Exercise inputs -
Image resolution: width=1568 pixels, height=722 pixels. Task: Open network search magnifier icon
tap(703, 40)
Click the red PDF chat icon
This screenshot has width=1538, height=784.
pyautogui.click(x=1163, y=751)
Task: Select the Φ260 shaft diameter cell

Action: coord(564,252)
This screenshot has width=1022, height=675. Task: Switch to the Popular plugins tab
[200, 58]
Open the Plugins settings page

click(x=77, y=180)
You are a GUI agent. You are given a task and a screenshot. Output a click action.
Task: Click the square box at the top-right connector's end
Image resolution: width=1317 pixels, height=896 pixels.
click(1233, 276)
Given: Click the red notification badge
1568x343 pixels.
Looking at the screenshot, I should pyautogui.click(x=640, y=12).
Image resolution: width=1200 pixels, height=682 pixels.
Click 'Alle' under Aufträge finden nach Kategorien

Instructions for the task - Print all of the entries above again, word for word, keeping every line unchanged.

The answer -
Image resolution: width=1568 pixels, height=722 pixels. Task: Open network search magnifier icon
tap(703, 40)
Click the red PDF chat icon
This screenshot has width=1538, height=784.
pyautogui.click(x=1163, y=751)
Task: Select the Φ260 shaft diameter cell

Action: coord(564,252)
This screenshot has width=1022, height=675. Task: Switch to the Popular plugins tab
[200, 58]
Open the Plugins settings page

click(x=77, y=180)
You are a GUI agent. You are given a task and a screenshot. Output a click action.
Task: Click the square box at the top-right connector's end
Image resolution: width=1317 pixels, height=896 pixels.
click(1233, 276)
Given: Click the red notification badge
1568x343 pixels.
Looking at the screenshot, I should pyautogui.click(x=640, y=12).
Image resolution: width=1200 pixels, height=682 pixels.
Click 'Alle' under Aufträge finden nach Kategorien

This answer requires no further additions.